--- START ---

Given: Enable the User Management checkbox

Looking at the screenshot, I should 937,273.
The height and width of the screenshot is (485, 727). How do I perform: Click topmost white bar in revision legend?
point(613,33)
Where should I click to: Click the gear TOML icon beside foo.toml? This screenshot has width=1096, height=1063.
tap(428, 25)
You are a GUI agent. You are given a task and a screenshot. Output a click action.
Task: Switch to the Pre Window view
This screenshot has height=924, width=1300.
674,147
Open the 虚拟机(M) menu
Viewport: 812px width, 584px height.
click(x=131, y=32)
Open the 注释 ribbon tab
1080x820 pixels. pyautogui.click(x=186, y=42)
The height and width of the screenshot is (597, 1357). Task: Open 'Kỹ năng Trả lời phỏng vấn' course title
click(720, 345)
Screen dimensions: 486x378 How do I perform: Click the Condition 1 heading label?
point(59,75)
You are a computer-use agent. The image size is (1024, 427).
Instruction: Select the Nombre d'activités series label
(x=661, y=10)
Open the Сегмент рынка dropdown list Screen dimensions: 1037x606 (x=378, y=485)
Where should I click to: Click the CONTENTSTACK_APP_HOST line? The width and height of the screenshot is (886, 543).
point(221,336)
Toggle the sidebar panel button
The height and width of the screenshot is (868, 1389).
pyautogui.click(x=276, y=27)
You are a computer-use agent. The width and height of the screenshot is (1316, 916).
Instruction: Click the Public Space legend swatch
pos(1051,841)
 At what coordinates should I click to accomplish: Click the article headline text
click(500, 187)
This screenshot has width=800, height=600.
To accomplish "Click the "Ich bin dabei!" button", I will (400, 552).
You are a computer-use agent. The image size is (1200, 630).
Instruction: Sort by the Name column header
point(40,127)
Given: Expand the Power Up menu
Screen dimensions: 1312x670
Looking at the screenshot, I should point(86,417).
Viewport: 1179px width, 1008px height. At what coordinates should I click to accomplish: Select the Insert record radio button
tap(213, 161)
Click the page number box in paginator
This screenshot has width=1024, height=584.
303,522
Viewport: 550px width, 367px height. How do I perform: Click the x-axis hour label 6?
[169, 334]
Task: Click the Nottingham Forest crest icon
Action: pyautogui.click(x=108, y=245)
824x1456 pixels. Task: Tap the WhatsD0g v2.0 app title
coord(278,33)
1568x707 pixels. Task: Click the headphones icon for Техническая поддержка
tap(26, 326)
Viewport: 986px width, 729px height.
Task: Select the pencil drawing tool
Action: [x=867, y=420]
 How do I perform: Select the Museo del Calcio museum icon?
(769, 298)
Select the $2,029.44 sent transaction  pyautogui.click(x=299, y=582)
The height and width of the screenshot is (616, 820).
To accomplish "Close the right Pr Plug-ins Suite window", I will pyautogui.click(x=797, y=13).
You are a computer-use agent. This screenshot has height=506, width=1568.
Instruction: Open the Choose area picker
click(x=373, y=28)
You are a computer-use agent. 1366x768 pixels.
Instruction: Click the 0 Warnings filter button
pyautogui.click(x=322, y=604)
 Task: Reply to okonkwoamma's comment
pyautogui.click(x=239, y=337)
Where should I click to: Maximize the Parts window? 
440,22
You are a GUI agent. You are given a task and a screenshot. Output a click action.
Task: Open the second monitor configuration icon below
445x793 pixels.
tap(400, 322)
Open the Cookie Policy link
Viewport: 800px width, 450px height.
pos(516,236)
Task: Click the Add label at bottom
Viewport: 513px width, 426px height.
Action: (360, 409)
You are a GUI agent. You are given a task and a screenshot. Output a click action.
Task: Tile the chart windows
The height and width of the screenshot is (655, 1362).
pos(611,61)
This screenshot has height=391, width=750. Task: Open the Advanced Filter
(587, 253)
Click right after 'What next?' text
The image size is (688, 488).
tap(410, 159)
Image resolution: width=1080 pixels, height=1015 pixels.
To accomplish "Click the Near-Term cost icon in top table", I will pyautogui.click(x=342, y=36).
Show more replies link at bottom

--- END ---

=== Task instructions ===
Please copy out each line of the listing above that contains the string "will".

=== Written answer ===
To accomplish "Click the "Ich bin dabei!" button", I will (400, 552).
To accomplish "Close the right Pr Plug-ins Suite window", I will pyautogui.click(x=797, y=13).
To accomplish "Click the Near-Term cost icon in top table", I will pyautogui.click(x=342, y=36).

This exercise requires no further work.